### Instructions to follow
Could you print out every entry, character for character?

### Given information
--
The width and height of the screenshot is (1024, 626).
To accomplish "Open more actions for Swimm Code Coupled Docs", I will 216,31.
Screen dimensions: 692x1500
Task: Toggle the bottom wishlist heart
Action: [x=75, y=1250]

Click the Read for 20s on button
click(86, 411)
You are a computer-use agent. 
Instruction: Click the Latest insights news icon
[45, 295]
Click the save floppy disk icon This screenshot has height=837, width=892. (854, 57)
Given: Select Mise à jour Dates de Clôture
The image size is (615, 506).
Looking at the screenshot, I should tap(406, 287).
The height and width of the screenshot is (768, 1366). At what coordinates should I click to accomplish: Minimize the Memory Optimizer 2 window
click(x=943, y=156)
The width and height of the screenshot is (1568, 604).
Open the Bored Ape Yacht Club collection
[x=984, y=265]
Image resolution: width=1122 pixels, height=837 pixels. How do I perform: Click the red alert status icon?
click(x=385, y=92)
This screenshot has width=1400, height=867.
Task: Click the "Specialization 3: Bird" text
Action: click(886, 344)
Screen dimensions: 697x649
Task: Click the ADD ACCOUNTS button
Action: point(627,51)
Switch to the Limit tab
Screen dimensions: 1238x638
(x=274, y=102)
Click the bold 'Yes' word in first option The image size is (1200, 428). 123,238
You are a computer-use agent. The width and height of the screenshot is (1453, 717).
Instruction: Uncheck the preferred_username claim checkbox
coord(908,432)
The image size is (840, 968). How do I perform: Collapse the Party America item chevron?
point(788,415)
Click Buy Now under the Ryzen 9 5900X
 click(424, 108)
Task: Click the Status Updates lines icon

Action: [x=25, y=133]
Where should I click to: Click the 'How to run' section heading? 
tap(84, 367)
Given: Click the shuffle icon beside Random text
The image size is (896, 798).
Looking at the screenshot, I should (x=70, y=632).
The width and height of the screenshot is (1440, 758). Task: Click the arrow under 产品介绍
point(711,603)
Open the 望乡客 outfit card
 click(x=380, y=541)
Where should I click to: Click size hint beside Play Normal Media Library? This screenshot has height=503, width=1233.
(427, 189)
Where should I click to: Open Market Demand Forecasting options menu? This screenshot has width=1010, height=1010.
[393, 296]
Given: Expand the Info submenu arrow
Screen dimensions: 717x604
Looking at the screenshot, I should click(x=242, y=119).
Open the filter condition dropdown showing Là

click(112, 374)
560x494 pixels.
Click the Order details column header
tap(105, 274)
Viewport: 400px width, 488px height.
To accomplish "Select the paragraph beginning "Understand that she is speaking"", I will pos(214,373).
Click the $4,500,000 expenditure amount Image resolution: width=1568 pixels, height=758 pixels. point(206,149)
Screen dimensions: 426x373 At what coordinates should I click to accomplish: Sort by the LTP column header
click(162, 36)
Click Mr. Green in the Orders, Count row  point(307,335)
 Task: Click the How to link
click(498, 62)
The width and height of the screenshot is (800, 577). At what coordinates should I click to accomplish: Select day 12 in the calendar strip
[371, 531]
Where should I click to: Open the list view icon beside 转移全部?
--
### The answer
The width and height of the screenshot is (1024, 626).
To accomplish "Open more actions for Swimm Code Coupled Docs", I will 216,31.
Screen dimensions: 692x1500
Task: Toggle the bottom wishlist heart
Action: [x=75, y=1250]

Click the Read for 20s on button
click(86, 411)
You are a computer-use agent. 
Instruction: Click the Latest insights news icon
[45, 295]
Click the save floppy disk icon This screenshot has height=837, width=892. (854, 57)
Given: Select Mise à jour Dates de Clôture
The image size is (615, 506).
Looking at the screenshot, I should tap(406, 287).
The height and width of the screenshot is (768, 1366). At what coordinates should I click to accomplish: Minimize the Memory Optimizer 2 window
click(x=943, y=156)
The width and height of the screenshot is (1568, 604).
Open the Bored Ape Yacht Club collection
[x=984, y=265]
Image resolution: width=1122 pixels, height=837 pixels. How do I perform: Click the red alert status icon?
click(x=385, y=92)
This screenshot has width=1400, height=867.
Task: Click the "Specialization 3: Bird" text
Action: click(886, 344)
Screen dimensions: 697x649
Task: Click the ADD ACCOUNTS button
Action: point(627,51)
Switch to the Limit tab
Screen dimensions: 1238x638
(x=274, y=102)
Click the bold 'Yes' word in first option The image size is (1200, 428). 123,238
You are a computer-use agent. The width and height of the screenshot is (1453, 717).
Instruction: Uncheck the preferred_username claim checkbox
coord(908,432)
The image size is (840, 968). How do I perform: Collapse the Party America item chevron?
point(788,415)
Click Buy Now under the Ryzen 9 5900X
 click(424, 108)
Task: Click the Status Updates lines icon

Action: [x=25, y=133]
Where should I click to: Click the 'How to run' section heading? 
tap(84, 367)
Given: Click the shuffle icon beside Random text
The image size is (896, 798).
Looking at the screenshot, I should (x=70, y=632).
The width and height of the screenshot is (1440, 758). Task: Click the arrow under 产品介绍
point(711,603)
Open the 望乡客 outfit card
 click(x=380, y=541)
Where should I click to: Click size hint beside Play Normal Media Library? This screenshot has height=503, width=1233.
(427, 189)
Where should I click to: Open Market Demand Forecasting options menu? This screenshot has width=1010, height=1010.
[393, 296]
Given: Expand the Info submenu arrow
Screen dimensions: 717x604
Looking at the screenshot, I should click(x=242, y=119).
Open the filter condition dropdown showing Là

click(112, 374)
560x494 pixels.
Click the Order details column header
tap(105, 274)
Viewport: 400px width, 488px height.
To accomplish "Select the paragraph beginning "Understand that she is speaking"", I will pos(214,373).
Click the $4,500,000 expenditure amount Image resolution: width=1568 pixels, height=758 pixels. point(206,149)
Screen dimensions: 426x373 At what coordinates should I click to accomplish: Sort by the LTP column header
click(162, 36)
Click Mr. Green in the Orders, Count row  point(307,335)
 Task: Click the How to link
click(498, 62)
The width and height of the screenshot is (800, 577). At what coordinates should I click to accomplish: Select day 12 in the calendar strip
[371, 531]
Where should I click to: Open the list view icon beside 转移全部?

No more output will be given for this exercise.